[EXERCISE INPUT Boundary: Start]

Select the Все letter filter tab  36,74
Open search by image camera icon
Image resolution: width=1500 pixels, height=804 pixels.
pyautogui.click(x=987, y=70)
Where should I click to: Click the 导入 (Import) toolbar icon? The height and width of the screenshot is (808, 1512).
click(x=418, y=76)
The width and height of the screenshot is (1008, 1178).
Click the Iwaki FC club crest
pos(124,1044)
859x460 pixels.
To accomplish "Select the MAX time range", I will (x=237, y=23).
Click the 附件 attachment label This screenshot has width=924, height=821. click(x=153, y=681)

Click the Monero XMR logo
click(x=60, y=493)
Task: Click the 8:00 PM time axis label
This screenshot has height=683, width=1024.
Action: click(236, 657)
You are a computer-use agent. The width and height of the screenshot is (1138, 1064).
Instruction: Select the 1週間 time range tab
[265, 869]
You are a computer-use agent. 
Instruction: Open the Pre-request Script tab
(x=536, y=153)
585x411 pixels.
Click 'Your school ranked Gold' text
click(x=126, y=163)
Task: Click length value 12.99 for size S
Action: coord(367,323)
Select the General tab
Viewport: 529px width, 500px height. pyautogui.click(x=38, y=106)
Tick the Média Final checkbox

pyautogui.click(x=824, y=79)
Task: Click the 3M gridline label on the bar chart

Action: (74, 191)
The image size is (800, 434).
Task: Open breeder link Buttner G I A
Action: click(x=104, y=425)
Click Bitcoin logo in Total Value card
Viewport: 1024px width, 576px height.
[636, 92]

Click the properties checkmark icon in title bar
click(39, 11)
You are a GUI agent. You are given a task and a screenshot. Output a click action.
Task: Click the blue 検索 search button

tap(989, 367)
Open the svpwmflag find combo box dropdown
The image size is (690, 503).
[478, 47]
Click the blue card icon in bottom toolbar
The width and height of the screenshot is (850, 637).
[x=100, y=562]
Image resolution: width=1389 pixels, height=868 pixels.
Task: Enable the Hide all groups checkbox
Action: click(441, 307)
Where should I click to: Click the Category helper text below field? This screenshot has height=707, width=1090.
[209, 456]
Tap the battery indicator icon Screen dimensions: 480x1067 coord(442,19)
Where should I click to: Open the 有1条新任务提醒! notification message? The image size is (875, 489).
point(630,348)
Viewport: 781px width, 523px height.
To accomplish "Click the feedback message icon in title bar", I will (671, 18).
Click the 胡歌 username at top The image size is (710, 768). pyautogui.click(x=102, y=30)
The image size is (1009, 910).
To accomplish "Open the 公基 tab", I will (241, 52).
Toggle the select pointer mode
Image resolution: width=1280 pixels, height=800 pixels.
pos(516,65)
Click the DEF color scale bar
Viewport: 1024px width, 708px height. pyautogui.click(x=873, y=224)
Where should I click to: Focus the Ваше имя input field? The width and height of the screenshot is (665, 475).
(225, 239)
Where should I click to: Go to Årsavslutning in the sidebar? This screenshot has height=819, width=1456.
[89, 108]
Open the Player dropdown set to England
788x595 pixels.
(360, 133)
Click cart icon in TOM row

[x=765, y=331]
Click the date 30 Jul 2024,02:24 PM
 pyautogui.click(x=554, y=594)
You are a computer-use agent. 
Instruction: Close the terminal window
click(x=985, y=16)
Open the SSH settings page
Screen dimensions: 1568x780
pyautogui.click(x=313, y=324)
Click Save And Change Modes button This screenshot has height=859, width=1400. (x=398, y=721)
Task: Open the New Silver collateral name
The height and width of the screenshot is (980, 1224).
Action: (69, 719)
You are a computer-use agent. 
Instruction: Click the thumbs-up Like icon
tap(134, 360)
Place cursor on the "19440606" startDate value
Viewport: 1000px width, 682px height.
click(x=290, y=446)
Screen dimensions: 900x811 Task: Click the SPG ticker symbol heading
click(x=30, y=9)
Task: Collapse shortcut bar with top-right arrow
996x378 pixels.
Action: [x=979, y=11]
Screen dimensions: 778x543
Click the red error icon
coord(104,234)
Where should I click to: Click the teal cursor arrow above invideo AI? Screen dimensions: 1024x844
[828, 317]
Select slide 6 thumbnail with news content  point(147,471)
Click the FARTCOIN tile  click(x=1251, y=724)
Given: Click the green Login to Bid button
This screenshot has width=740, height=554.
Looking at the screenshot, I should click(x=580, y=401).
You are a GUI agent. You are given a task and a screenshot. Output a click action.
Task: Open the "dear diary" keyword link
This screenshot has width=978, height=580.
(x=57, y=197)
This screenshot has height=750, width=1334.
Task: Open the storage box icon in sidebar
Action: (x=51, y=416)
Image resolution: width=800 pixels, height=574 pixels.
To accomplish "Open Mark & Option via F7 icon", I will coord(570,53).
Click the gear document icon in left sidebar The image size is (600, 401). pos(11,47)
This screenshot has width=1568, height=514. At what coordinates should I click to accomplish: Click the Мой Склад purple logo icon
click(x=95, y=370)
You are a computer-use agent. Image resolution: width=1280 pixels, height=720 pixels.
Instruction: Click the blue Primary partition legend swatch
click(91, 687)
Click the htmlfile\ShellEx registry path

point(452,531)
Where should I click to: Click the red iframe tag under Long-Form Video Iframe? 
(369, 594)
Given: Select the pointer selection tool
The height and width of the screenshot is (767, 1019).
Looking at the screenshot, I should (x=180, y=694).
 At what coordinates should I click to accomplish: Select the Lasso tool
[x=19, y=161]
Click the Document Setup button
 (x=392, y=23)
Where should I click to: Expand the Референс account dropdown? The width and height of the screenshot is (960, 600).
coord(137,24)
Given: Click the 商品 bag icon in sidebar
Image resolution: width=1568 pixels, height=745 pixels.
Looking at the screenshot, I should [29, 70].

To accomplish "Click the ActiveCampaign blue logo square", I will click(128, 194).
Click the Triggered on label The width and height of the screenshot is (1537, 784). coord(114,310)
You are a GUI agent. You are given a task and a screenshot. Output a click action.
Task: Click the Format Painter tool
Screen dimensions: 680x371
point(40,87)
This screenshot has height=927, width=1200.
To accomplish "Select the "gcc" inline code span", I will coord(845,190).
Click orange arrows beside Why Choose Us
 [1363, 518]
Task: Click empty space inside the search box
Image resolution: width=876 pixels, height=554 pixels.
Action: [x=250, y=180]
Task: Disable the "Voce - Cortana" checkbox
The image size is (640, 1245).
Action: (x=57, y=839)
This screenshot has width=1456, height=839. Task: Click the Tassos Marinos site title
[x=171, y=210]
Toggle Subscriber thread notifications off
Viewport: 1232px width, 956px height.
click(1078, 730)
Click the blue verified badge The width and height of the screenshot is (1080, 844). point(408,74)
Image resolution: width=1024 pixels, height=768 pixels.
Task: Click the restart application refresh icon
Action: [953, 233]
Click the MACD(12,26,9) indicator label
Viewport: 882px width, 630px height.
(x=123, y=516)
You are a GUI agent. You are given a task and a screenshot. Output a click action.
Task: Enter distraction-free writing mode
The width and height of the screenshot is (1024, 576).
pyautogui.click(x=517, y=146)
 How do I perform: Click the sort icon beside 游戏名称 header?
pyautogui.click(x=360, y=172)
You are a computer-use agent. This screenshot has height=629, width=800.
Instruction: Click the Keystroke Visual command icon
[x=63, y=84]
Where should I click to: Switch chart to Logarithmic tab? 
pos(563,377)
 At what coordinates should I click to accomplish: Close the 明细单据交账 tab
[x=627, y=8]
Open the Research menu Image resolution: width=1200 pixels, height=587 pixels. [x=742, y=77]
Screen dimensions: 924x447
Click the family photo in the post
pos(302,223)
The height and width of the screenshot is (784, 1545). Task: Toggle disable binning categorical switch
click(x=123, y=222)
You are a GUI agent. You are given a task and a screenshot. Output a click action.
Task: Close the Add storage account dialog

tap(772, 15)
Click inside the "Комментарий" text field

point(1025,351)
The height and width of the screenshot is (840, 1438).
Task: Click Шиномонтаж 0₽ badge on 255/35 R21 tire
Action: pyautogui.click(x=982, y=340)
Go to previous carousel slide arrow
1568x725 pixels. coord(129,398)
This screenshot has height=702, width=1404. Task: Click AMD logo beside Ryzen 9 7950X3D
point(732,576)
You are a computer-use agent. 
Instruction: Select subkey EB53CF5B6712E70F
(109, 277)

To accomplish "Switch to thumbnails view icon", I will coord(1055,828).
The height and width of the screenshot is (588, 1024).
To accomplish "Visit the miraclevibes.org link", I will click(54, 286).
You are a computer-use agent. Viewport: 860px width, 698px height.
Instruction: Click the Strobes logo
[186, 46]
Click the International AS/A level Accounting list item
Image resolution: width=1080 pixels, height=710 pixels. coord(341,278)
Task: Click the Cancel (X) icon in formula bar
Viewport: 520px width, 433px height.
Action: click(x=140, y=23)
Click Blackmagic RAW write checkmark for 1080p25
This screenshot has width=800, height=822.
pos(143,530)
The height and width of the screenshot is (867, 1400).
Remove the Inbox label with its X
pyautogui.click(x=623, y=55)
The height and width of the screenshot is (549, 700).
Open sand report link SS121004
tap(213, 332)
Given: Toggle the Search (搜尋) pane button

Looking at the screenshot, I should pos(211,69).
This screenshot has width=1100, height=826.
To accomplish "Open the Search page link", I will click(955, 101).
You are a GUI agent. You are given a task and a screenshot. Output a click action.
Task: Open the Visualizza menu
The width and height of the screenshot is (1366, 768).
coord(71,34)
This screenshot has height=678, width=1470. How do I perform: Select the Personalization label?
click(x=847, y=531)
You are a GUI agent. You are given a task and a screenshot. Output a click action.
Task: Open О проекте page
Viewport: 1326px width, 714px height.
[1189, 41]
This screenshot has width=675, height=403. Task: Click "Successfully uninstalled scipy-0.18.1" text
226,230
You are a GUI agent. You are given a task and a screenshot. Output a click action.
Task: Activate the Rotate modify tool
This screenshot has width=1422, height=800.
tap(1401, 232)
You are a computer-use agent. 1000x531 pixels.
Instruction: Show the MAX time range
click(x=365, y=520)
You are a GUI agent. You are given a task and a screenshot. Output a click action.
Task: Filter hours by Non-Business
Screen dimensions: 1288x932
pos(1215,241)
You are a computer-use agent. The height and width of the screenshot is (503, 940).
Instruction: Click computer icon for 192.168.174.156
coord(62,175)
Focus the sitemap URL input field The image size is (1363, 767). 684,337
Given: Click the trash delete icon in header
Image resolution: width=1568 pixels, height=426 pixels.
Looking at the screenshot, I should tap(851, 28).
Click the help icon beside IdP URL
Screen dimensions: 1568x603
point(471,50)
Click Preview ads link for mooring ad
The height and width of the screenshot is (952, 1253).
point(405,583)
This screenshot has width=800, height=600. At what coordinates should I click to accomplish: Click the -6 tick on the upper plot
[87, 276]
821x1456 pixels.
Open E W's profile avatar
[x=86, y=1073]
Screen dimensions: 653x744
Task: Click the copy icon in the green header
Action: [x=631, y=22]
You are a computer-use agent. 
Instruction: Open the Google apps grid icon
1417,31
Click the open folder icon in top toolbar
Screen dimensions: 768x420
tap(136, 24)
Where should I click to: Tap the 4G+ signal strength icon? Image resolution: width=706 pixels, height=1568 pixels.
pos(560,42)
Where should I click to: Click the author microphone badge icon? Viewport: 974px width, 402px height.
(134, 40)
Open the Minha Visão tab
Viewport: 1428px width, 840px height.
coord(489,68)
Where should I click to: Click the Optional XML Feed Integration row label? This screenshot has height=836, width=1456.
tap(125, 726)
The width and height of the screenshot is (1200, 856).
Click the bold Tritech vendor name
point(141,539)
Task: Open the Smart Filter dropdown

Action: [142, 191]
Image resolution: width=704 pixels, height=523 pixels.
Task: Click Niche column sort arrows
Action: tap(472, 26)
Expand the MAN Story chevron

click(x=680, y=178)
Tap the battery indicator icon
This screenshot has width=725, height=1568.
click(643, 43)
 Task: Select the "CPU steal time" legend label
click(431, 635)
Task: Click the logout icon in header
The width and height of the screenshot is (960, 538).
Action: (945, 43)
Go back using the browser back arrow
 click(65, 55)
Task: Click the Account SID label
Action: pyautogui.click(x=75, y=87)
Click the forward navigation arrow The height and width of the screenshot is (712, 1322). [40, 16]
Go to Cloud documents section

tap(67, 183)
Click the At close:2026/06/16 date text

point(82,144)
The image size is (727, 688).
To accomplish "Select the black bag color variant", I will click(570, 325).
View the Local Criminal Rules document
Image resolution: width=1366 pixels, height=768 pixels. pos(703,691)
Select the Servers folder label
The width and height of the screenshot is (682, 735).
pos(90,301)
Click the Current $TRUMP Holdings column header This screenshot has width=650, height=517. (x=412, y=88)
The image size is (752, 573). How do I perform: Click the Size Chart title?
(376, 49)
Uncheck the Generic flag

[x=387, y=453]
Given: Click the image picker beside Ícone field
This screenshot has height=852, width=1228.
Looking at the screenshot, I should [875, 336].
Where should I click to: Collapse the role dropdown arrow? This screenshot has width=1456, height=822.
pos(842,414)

[EXERCISE INPUT Boundary: End]

- [PROMPT] Only a number is wanted. How many lines of the entries above carry "pointer"?

- [YOUR SOLUTION] 2